- Dataset content -
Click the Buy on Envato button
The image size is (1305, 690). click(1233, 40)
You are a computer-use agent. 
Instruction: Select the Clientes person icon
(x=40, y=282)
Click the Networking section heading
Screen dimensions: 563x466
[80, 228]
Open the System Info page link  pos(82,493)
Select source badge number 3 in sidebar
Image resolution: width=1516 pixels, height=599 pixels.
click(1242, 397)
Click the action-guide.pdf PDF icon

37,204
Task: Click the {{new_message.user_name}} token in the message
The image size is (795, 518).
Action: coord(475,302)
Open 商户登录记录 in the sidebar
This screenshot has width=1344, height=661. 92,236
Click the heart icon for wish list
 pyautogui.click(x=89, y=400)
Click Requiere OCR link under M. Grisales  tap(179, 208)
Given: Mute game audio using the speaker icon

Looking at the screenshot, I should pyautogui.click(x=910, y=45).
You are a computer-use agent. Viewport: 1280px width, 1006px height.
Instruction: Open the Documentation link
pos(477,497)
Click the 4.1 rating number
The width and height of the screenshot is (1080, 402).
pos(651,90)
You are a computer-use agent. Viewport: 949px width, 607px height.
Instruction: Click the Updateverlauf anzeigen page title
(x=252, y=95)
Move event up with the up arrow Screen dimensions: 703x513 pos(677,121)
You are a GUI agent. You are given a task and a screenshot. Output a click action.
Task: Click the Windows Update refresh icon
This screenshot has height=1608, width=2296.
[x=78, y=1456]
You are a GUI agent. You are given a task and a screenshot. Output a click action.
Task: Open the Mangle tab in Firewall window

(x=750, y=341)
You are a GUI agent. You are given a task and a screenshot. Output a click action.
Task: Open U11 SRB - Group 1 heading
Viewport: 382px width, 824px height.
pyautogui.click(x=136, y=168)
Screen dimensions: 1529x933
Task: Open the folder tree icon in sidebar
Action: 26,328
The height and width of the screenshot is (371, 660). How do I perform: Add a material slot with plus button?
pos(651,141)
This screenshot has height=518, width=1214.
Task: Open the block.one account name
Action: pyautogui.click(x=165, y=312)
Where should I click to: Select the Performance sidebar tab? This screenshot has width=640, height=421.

- Task -
The answer is the full data, repeated exactly as shown.

- Final answer -
Click the Buy on Envato button
The image size is (1305, 690). click(1233, 40)
You are a computer-use agent. 
Instruction: Select the Clientes person icon
(x=40, y=282)
Click the Networking section heading
Screen dimensions: 563x466
[80, 228]
Open the System Info page link  pos(82,493)
Select source badge number 3 in sidebar
Image resolution: width=1516 pixels, height=599 pixels.
click(1242, 397)
Click the action-guide.pdf PDF icon

37,204
Task: Click the {{new_message.user_name}} token in the message
The image size is (795, 518).
Action: coord(475,302)
Open 商户登录记录 in the sidebar
This screenshot has width=1344, height=661. 92,236
Click the heart icon for wish list
 pyautogui.click(x=89, y=400)
Click Requiere OCR link under M. Grisales  tap(179, 208)
Given: Mute game audio using the speaker icon

Looking at the screenshot, I should pyautogui.click(x=910, y=45).
You are a computer-use agent. Viewport: 1280px width, 1006px height.
Instruction: Open the Documentation link
pos(477,497)
Click the 4.1 rating number
The width and height of the screenshot is (1080, 402).
pos(651,90)
You are a computer-use agent. Viewport: 949px width, 607px height.
Instruction: Click the Updateverlauf anzeigen page title
(x=252, y=95)
Move event up with the up arrow Screen dimensions: 703x513 pos(677,121)
You are a GUI agent. You are given a task and a screenshot. Output a click action.
Task: Click the Windows Update refresh icon
This screenshot has height=1608, width=2296.
[x=78, y=1456]
You are a GUI agent. You are given a task and a screenshot. Output a click action.
Task: Open the Mangle tab in Firewall window

(x=750, y=341)
You are a GUI agent. You are given a task and a screenshot. Output a click action.
Task: Open U11 SRB - Group 1 heading
Viewport: 382px width, 824px height.
pyautogui.click(x=136, y=168)
Screen dimensions: 1529x933
Task: Open the folder tree icon in sidebar
Action: 26,328
The height and width of the screenshot is (371, 660). How do I perform: Add a material slot with plus button?
pos(651,141)
This screenshot has height=518, width=1214.
Task: Open the block.one account name
Action: pyautogui.click(x=165, y=312)
Where should I click to: Select the Performance sidebar tab? This screenshot has width=640, height=421.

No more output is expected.